TEXT EXCERPT:
+ + + + + + +
Arlington and Lillian Roads (Jaywalking without I.D.)

by Tim Gilmore, 6/29/2017

Respectfully, Devonte Shipman asks, “What was it that we did wrong, Officer?” This kind of thing has happened to him before. This time, he’s recording it.

Officer J.S. Bolen, courtesy Devonte Shipman

Officer J.S. Bolen walks forcefully toward Vonte and his friend, points his finger and says, “You crossed! Take your camera and point it across there at the red hand. That is ay crosswalk.” He pronounces the word “a” like the name of the letter.

Bolen holds up a finger and says, “One. You weren’t in the crosswalk. Two. There was ay red sign and you both crossed.”

“My bad,” Vonte says.

Bolen’s elbows are out to his sides, his arms across his chest, his palms touching, one up and one down. “That is ay $65 ticket!” he says, then points to his cruiser and demands, “Get to my car!”

Vonte pauses. His surprised “um” stretches across a nervous silence. Being commanded to the police car clearly worries him, and in corroboration of Vonte’s concern, Bolen says, “You are being legally detained.”

2.

For years, residents have called this or nearby parts of Arlington “Sin City.”

Yesterday’s suburb-become-today’s inner-city, this stretch of Arlington is probably the emptiest urban district in Jacksonville. Block after block, 1950s and ’70s strip malls—beige, faded and sickly yellows and browns—stand empty.

Their only virtue, once, was they were new, and now they’re not. As urban neighborhoods revive, the first suburban circles built to escape the city now collapse under the weight of their own emptiness.

Operating in the few functioning storefronts in these strung-out strip malls, like the randomly spaced teeth in a mostly rotten mouth, are a plasma donation center, bail bonds offices, UHIP United House in Prayer, a half dozen storefront churches, as many barbershops, and a baker’s dozen liquor stores.

At two in the afternoon, people lie scattered and unconscious behind empty strip malls named Arlington Plaza and Arlington Village and the abandoned Christ Resurrection Power Assembly. An emaciated man with no legs sinews his wheelchair back and forth across the intersection of the Arlington Expressway Service Road and Arlington Road North. He wears a straw cowboy hat with the whole crown gone, no shirt, and a bicycle’s inner tube wrapped around one shoulder.

A city abhors a vacuum. Though it fills the void with junkies overdosing on the back steps of abandoned evangelical churches, it also permits black kids who graduated recently from Englewood or Terry Parker High Schools to walk across the street.

The city—an ecosystem after all—an ecosystem that constitutes its own organism—a live and functionally evolving animal—permits it. The Jacksonville Sheriff’s Office may not.

3.
+ + + + + + +
WORK TO COMPLETE:
a: Reproduce the part of the Arlington essay from "Respectfully, Devonte Shipman" up to and including "he’s recording it.".
b: In the Arlington essay, what two reasons does Officer Bolen give Vonte for why he and his friend were in the wrong? Answer in one to three sentences.
c: According to the Arlington essay, how much does Bolen say the ticket is?
You won't need the listing that comes after this point.

DATA SEGMENT:
+ + + + + + +
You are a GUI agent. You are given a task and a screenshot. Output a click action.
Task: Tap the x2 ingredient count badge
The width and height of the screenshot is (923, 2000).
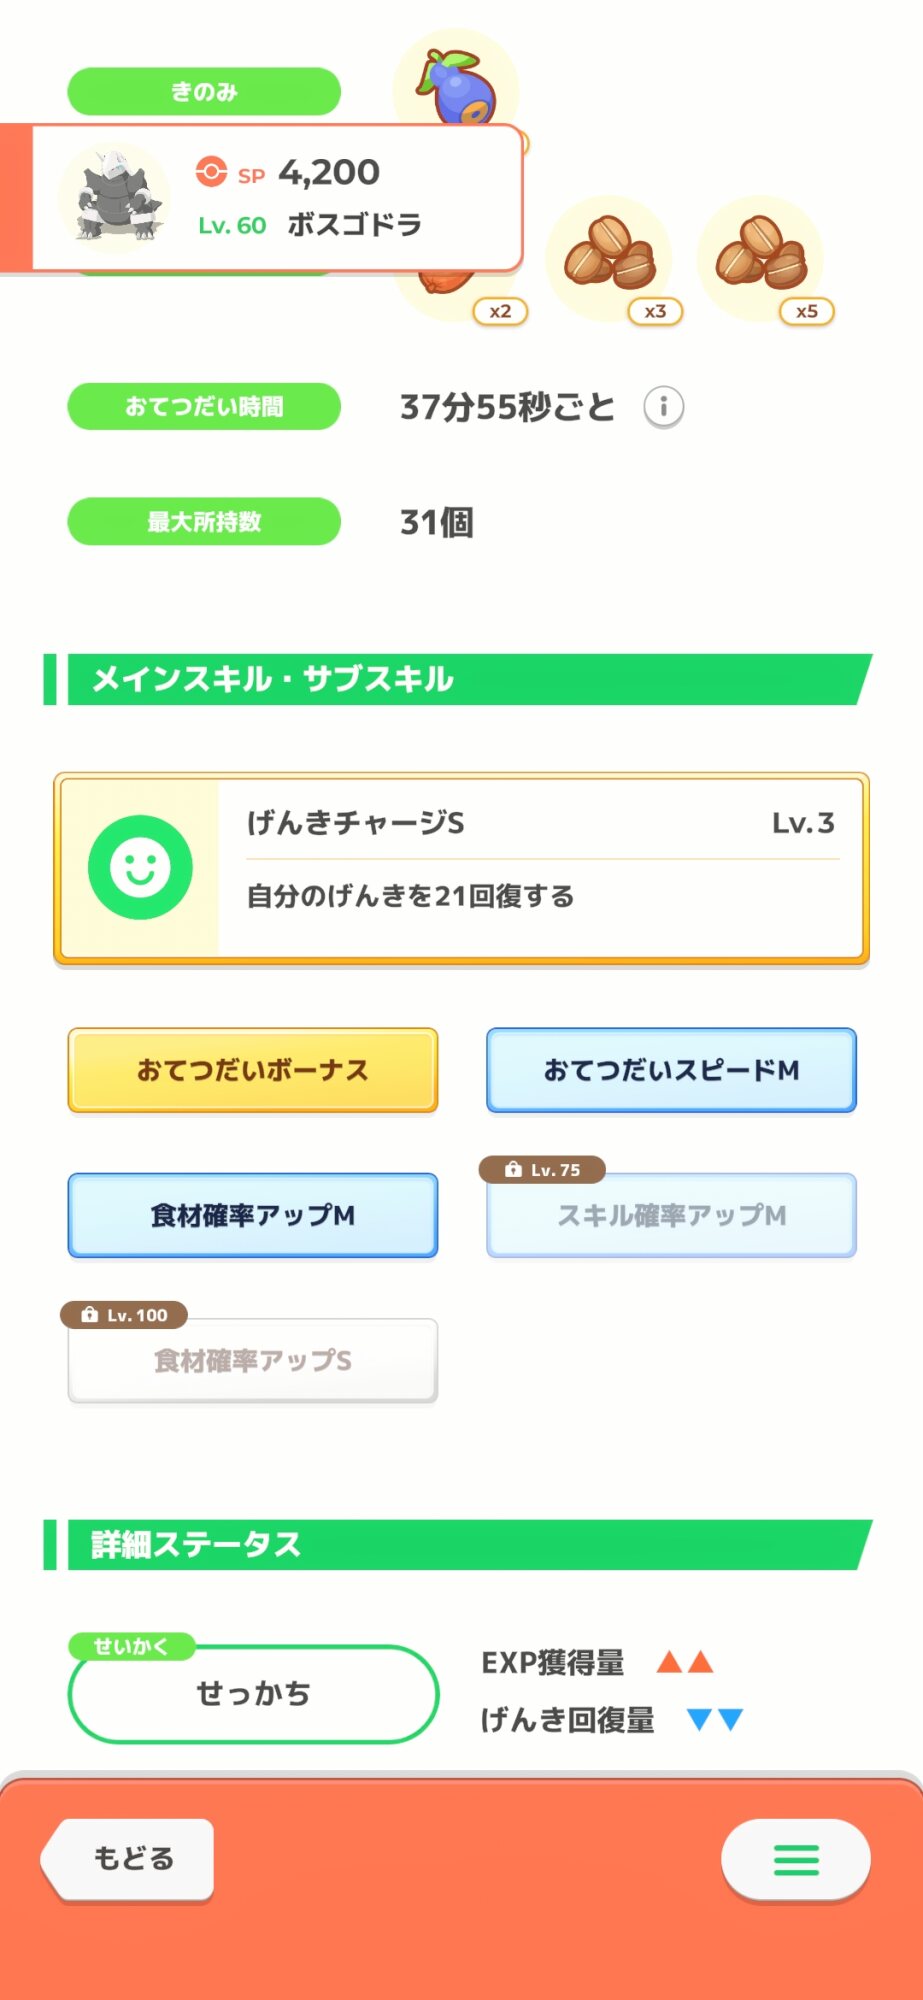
+ + + + + + +
RESPONSES BY TASK:
a:
Respectfully, Devonte Shipman asks, “What was it that we did wrong, Officer?” This kind of thing has happened to him before. This time, he’s recording it.

b: Bolen says they weren't in the crosswalk. He also says there was a red sign and they both crossed anyway.

c: $65